By , Contributing Writer on Wednesday, November 05, 2014




Salmon is a fish that can provide many essential nutrients to boost your health. Check out some of the main ways that adding salmon to your diet can promote better overall wellness.

If you're looking for a way to load up on vitamins and minerals from a source other than fruits and vegetables, fish is a great option to try—particularly salmon. Jam-packed with vitamins, minerals and nutrients—with omega-3 fatty acids, protein and B vitamins being among the most significant ones—salmon can provide plenty of benefits for your overall health. Let's take a closer look at some of the nutrients found in salmon and the positive things that eating salmon can do for your body and wellness in general.
 
Omega-3 Fatty Acids
While you might think that all fats are unhealthy and detrimental to your health, that notion isn't true. Omega-3 fatty acids are polyunsaturated fats that play a crucial role in helping your body to function properly and effectively. The two most important omega-3s, EPA and DHA, are the ones that are found in fish, including salmon. Omega-3s can play an essential role in helping to reduce your risk of heart disease by lowering inflammation in your body, blood triglycerides and bad cholesterol levels. According to a health article from Reader's Digest, just two 150-gram servings of salmon a week can lower your risk of having a heart attack by 27 percent. Omega-3s in salmon can also contribute positive effects for improving diabetes. In addition, due to their anti-inflammatory effects, omega-3s can help decrease pain associated with rheumatoid arthritis and inflamed joints. The University of Maryland Medical Center states that the omega-3 DHA may also be able to improve symptoms of depression and even conditions associated with cognitive decline, like dementia and Alzheimer's .
 
Protein
When you think of protein, you might think of chicken and beef, but fish is also a powerful supplier of this nutrient.According to the U.S. Department of Agriculture Nutrient Data Laboratory, cooked salmon contains around 22 grams of protein. As an essential component in all of your body's cells, protein is necessary to maintain optimum health. Protein is also involved in the composition of your hair, skin and cells, and it also contributes to growing muscle. One 3-ounce piece of grilled salmon can provide up to 45 percent of your daily recommended protein intake when you're on a 2,000-calorie diet.
 
B Vitamins
According to the USDA Natural Nutrient Database, wild cooked salmon contains about 48 percent of the daily recommended dosage of B2 and 84 percent of B3; in addition, salmon also contains a significant amount of B6 and B12. These B vitamins are essential in metabolizing protein and energy, and they are also involved with healthy nervous system function and new cell formation. 
 
Healthy Salmon Recipe
If you're looking for a quick and easy way to cook some salmon and reap its many nutritional benefits, try this recipe for slow-baked dill salmon, recommended by Dr. Oz.
 
Ingredients:
  • 4 4-6 oz wild salmon filets
  • 2 tablespoons mirin (Japanese sweet cooking wine)

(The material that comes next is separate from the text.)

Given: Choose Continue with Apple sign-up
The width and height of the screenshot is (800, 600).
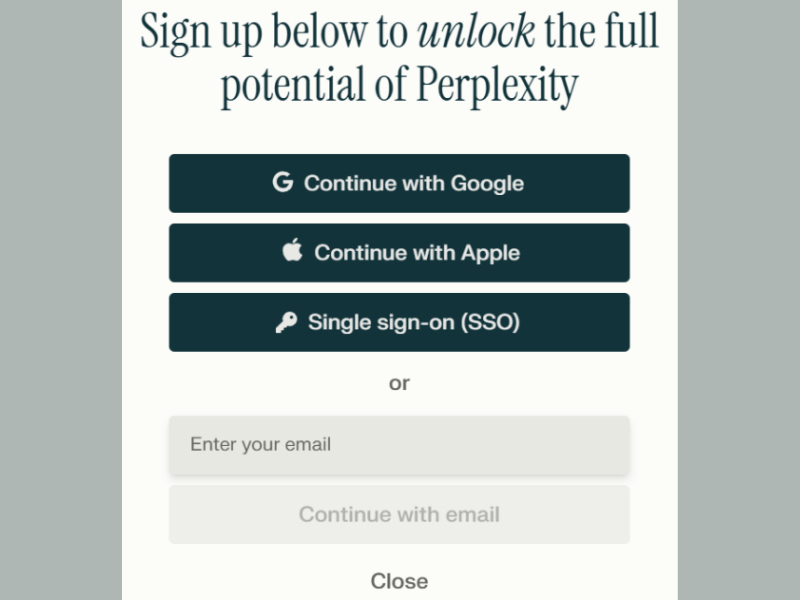Looking at the screenshot, I should tap(399, 253).
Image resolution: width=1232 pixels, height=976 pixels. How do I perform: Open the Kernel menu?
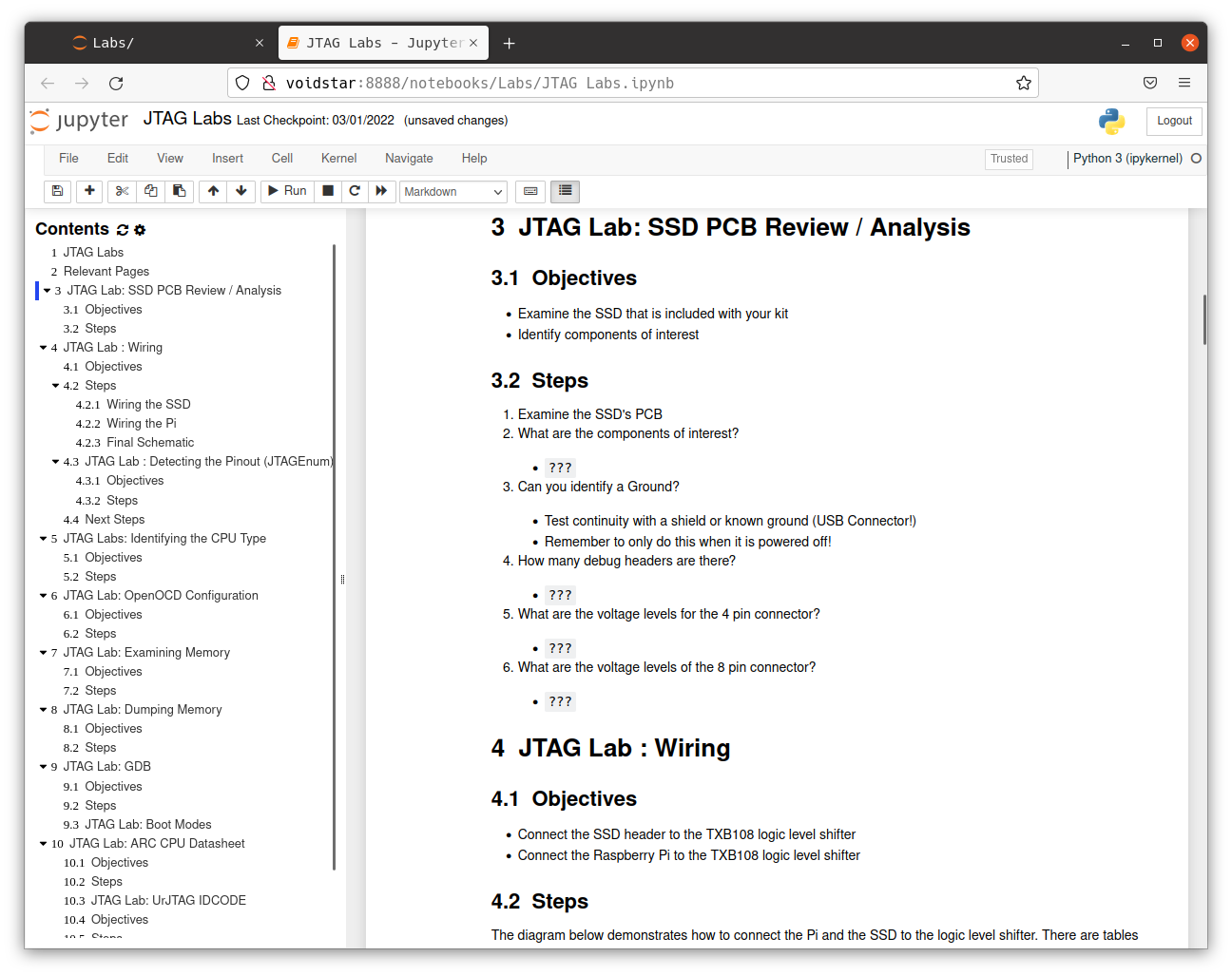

  • 2 tablespoons olive oil
  • 3/4 cup fresh, chopped dill
  • 1 pinch of sea salt
  • lemon wedges
Preheat your oven to 295 degrees Fahrenheit. Sprinkle the mirin and olive oil on top of the salmon, and cover it with the dill. Placing the fish skin-side down on a baking sheet, bake for 15-20 minutes, depending on the filets' thickness. When small, white beads form on the fish, this typically signifies they're done cooking. Remove from the oven, sprinkle with sea salt and serve with lemon wedges. Grilled vegetables also make a great side dish to eat with the salmon.
 
Before You Try Salmon
While salmon can provide many benefits for your health and overall wellbeing, it is not always appropriate for everyone. Since certain types of seafood are susceptible to mercury contamination, the FDA recommends that pregnant women and young children do not consume more than 12 ounces of seafood per week. 
 
Salmon is a great choice in receiving nutrients that are vital to your overall wellbeing, with plenty of omega-3s, B vitamins, protein and more. We hope you enjoyed learning about the many benefits of salmon. Have a great day!